No menos preocupante es el impacto de los residuos electrónicos: la ONU estima que en 2021 se generaron 57 millones de toneladas de residuos de este tipo, de los cuales solo el 17% se recicló correctamente. Y mientras estas cifras crecen, lo hace también la tensión con las comunidades locales que dependen de los mismos recursos naturales.
A pesar de todo, la IA también emerge como una herramienta potencialmente poderosa para el beneficio ambiental. En la agricultura, ya está ayudando a mejorar el uso de recursos con sistemas de riego inteligentes y análisis de suelos, reduciendo así el consumo de agua y la necesidad de fertilizantes y pesticidas. En el monitoreo de la biodiversidad, la IA ha permitido seguir las migraciones de especies y detectar patrones en los ecosistemas, aspectos esenciales para su protección. Sin embargo, ¿son estas contribuciones suficientes para equilibrar el impacto que causa la tecnología en su desarrollo?

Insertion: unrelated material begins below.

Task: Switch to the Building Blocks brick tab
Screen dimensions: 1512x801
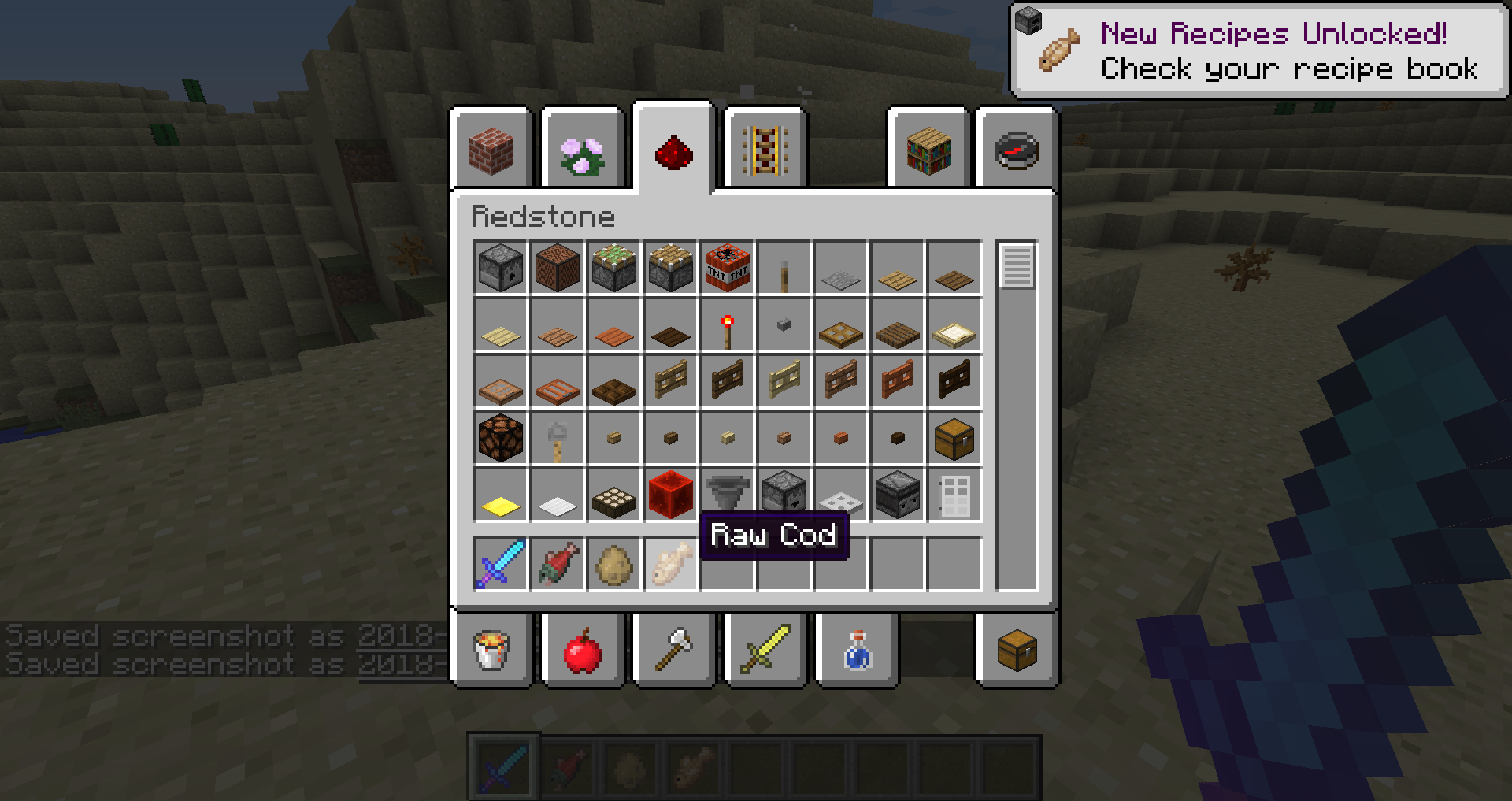Action: (x=491, y=150)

El sector energético también puede beneficiarse de la IA, que ya juega un papel en la predicción y distribución de energías renovables. Las redes eléctricas inteligentes utilizan IA para ajustar el suministro en tiempo real y reducir el desperdicio, un paso importante hacia una transición energética que minimice las fuentes no renovables. Si se implementa adecuadamente, la IA podría no solo reducir su propio consumo, sino también contribuir a un sistema energético global más sostenible.
Pero aquí reside una paradoja ineludible: la IA es a la vez una consumidora intensiva de recursos y, al mismo tiempo, una tecnología con el potencial de mitigar los mismos problemas que genera. Este ángel y demonio de la sostenibilidad plantea un interrogante ético que no podemos ignorar: ¿cómo deberíamos gestionar y regular el desarrollo de la IA para que proteja el ambiente y beneficie a las generaciones futuras? Mientras la tecnología avanza, la responsabilidad de guiarla de manera consciente recae en políticas efectivas que puedan regular el consumo de recursos y fomentar la economía circular en una industria que demanda tanto de la naturaleza.
En última instancia, la IA puede convertirse en un ángel que contribuya a la preservación del planeta o en un demonio que lo degrada. El desenlace depende de cómo se logre equilibrar su potencial innovador con la sostenibilidad ambiental que todos compartimos. Es crucial que la fascinación por la tecnología y sus resultados inmediatos no nos hagan perder nuestra perspectiva humanista y de futuro.